Slurm: Programs with many threads - nthu-ioa/cluster GitHub Wiki

Quick summary: please try limit the number of threads your program uses to be similar to the number or cores you request through Slurm. If you are using code you didn't write yourself, you can usually do this by setting environment variables (see below).

Slurm, CPUs and threads

Slurm jobs on the cluster only have access to the number of CPUs that they ask for. For example, if you request --cpus-per-task=4, your job will only be able to run 4 threads at once.

Usually it is optimal to create only as many threads as you have CPUs to work on them. In some cases it might make sense to slightly oversubscribe the CPUs. However, creating many (e.g. factors of 10) more threads than you have CPUs allocated by Slurm will lead to your job running substantially slower. All the threads will be fighting for time on the same set of CPUs and switching between them wastes a lot of time.

If you write your own multithreaded code, it should be straightforward to limit the number of threads it uses. Remember that Slurm jobs have access to environment variables like SLURM_CPUS_ON_NODE, so you don't need to hard-code resource limits into your program.

If you are using cores or libraries written by others, you should use whatever options they provide to limit their thread count. Often this is done by setting special environment variables (see section below).

Sometimes multithreaded codes try to guess how many CPUs they have access to. These guesses can be wrong, especially on many-core machines using resource managers like Slurm. It is always better to tell your program exactly how many threads it can use, rather than letting it guess. Again, you can use the information Slurm provides about the resource allocation within jobs to do this.

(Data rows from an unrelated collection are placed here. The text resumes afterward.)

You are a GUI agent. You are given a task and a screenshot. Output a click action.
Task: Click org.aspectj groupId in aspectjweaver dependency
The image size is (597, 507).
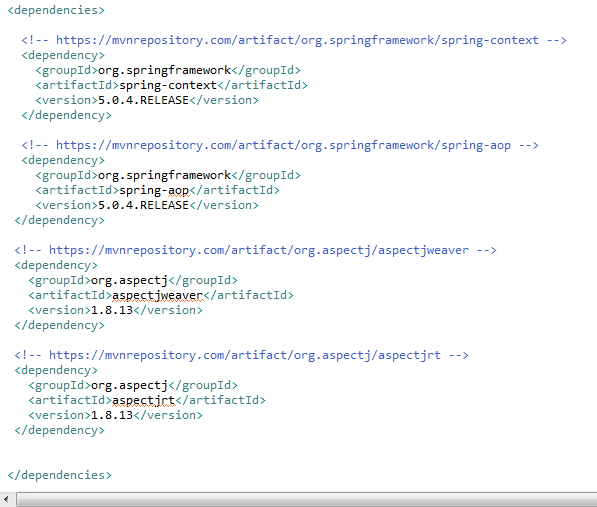point(129,281)
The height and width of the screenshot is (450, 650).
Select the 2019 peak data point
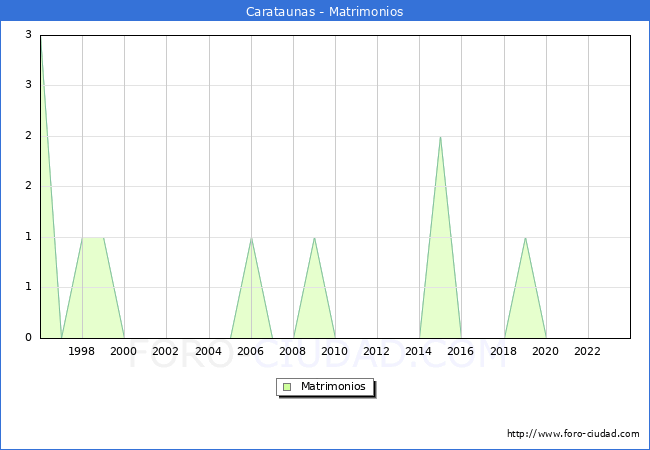[525, 238]
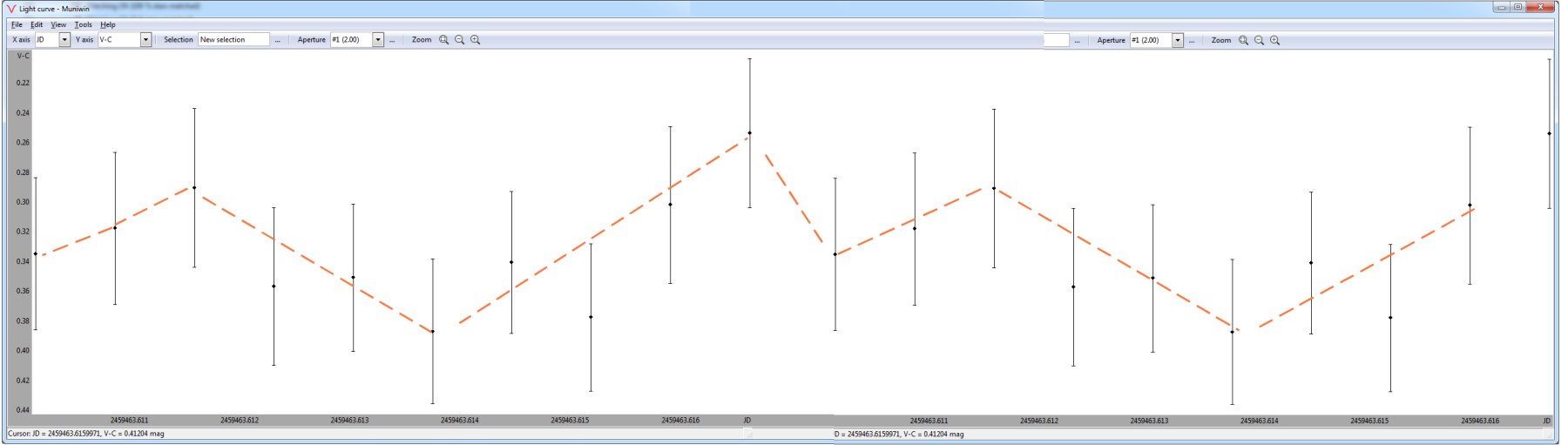Open the Help menu
The height and width of the screenshot is (445, 1568).
pos(107,24)
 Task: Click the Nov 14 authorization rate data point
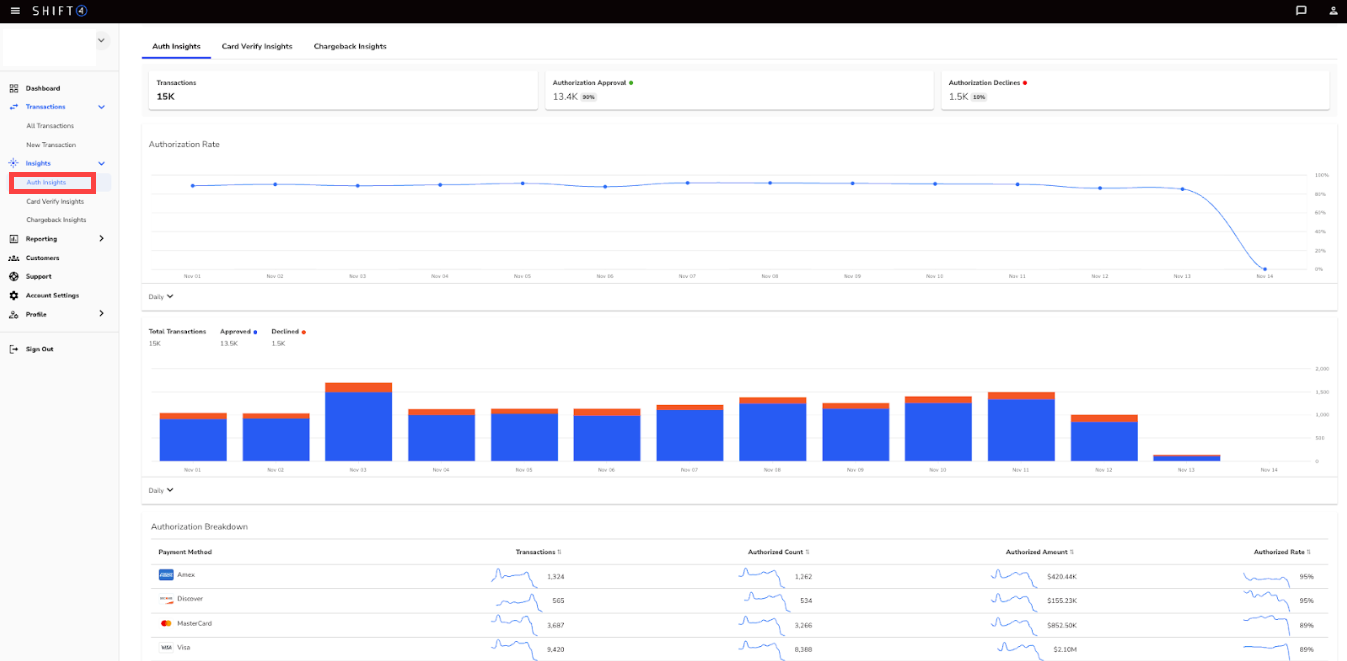pos(1265,269)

Until recently, on our machine, it was possible for jobs to create new threads to run on CPUs that they did not reserve through Slurm. This is no longer the case.

Check how many threads are being used by a running job

You can ssh to the node where you job is running and use top, htop or ps to check how many threads it's using. It makes sense to do this, especially if you are using code written by other people, and even more so if your code involves python libraries.

Control thread creation with environment variables

The following list should cover most common multithreading APIs. In most cases OMP_NUM_THREADS should be enough, but some python libraries (particularly those for machine learning) may require almost all of these to be set. This example assumes you have a single-instance job that you want to to use all the CPUs you have allocated.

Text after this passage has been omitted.